The proposed text already does
(http://tools.ietf.org/html/draft-lodderstedt-oauth-securityconsiderations-02).
When will you post the new revision of the core draft that includes the
proposed text?
regards,
Torsten.
Am 12.04.2011 17:50, schrieb Eran Hammer-Lahav:
It should include a section on phishing-like attacks.
EHL
*From:*Andrew Arnott [mailto:[email protected]]

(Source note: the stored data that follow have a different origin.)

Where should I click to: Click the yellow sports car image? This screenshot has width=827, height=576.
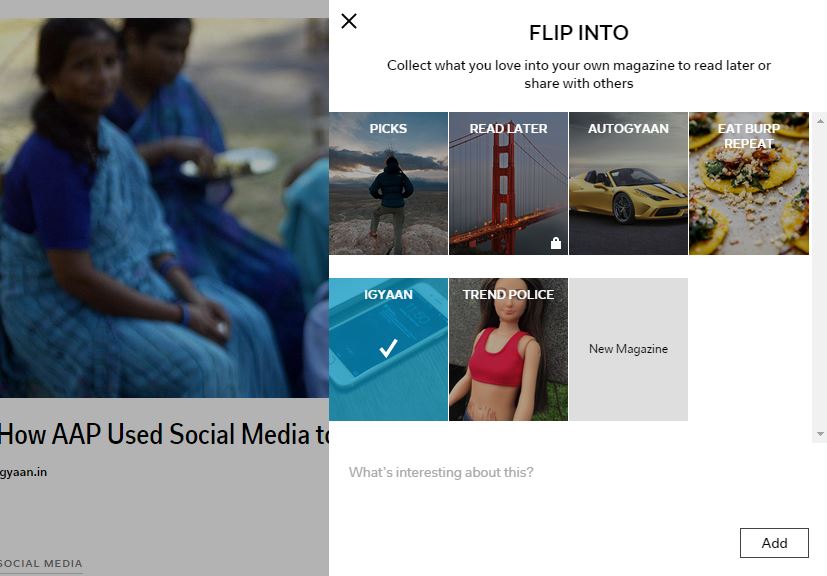pos(626,195)
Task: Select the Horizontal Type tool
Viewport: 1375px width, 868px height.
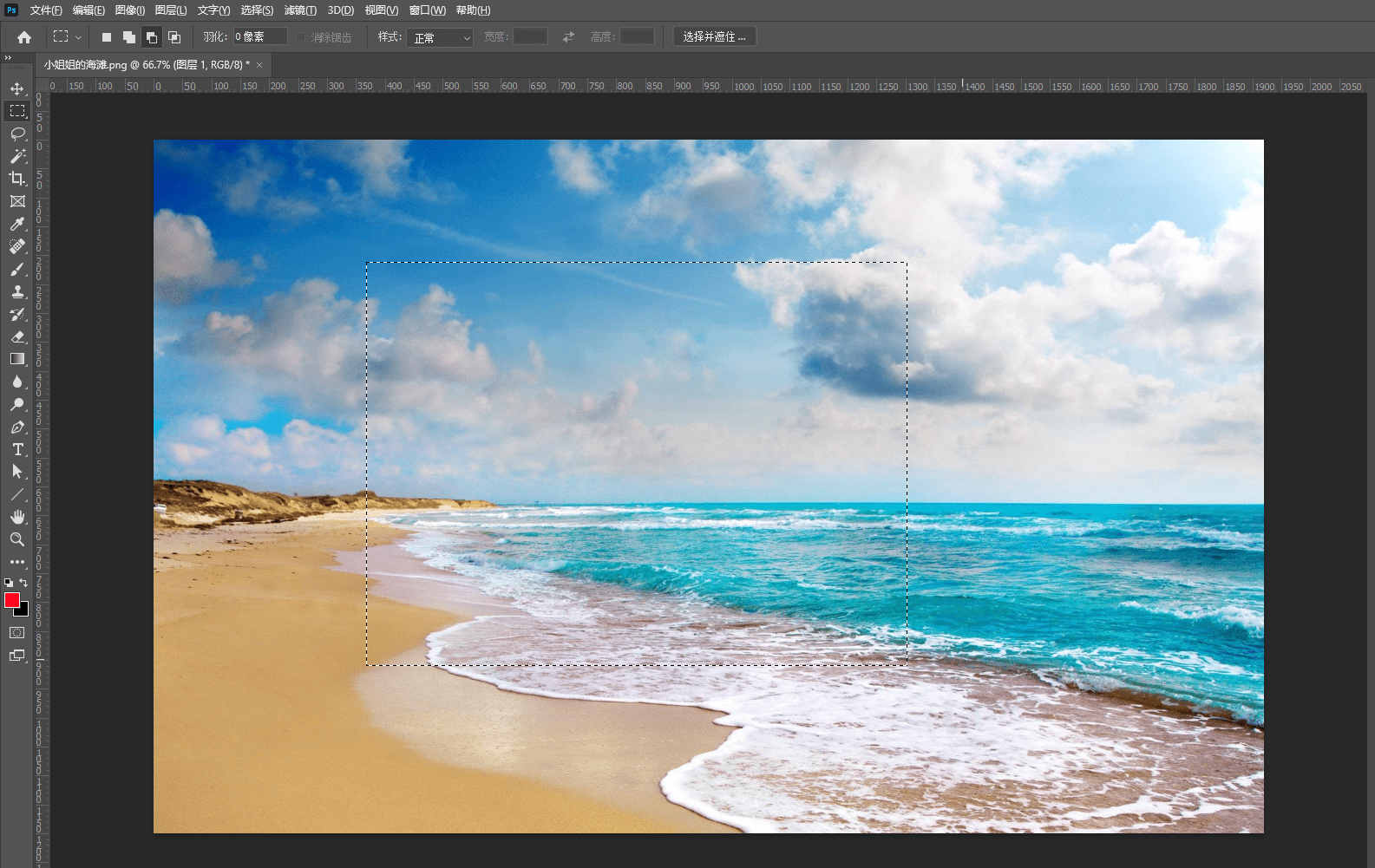Action: (x=17, y=449)
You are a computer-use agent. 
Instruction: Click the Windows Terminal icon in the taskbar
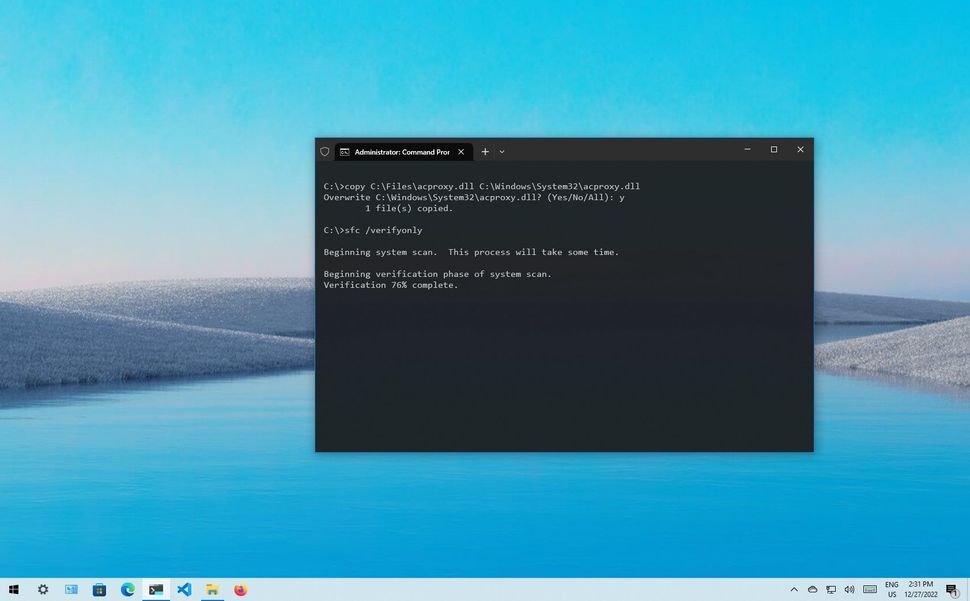(155, 589)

*Sent:* Tuesday, April 12, 2011 8:30 AM
*To:* Eran Hammer-Lahav
*Cc:* OAuth WG ([email protected])
*Subject:* Re: [OAUTH-WG] client authentication for implicit grant type
Thanks, Eran. Will the security considerations section discuss this
and recommend that auth servers warn the users of the potential
phishing attack?
--
Andrew Arnott
"I [may] not agree with what you have to say, but I'll defend to the
death your right to say it." - S. G. Tallentyre
We're hiring! My team at Microsoft has 7 open slots. http://bit.ly/fZBVUo
On Tue, Apr 12, 2011 at 7:48 AM, Eran Hammer-Lahav
<[email protected] <mailto:[email protected]>> wrote:
I don't think there is much we can do either way to prevent these
phishing-like attacks with or without the client identifier. The key
to security here is the ability of the end-user to keep track of how
it got there, and based on that decide if they want to grant access to
whoever sent them to the authorization endpoint. This is the same
problem with phishing -- the user ends up in a login page and unless
they pay attention how they go there (and where they are if its
possible to assert), they will give the attacker their password.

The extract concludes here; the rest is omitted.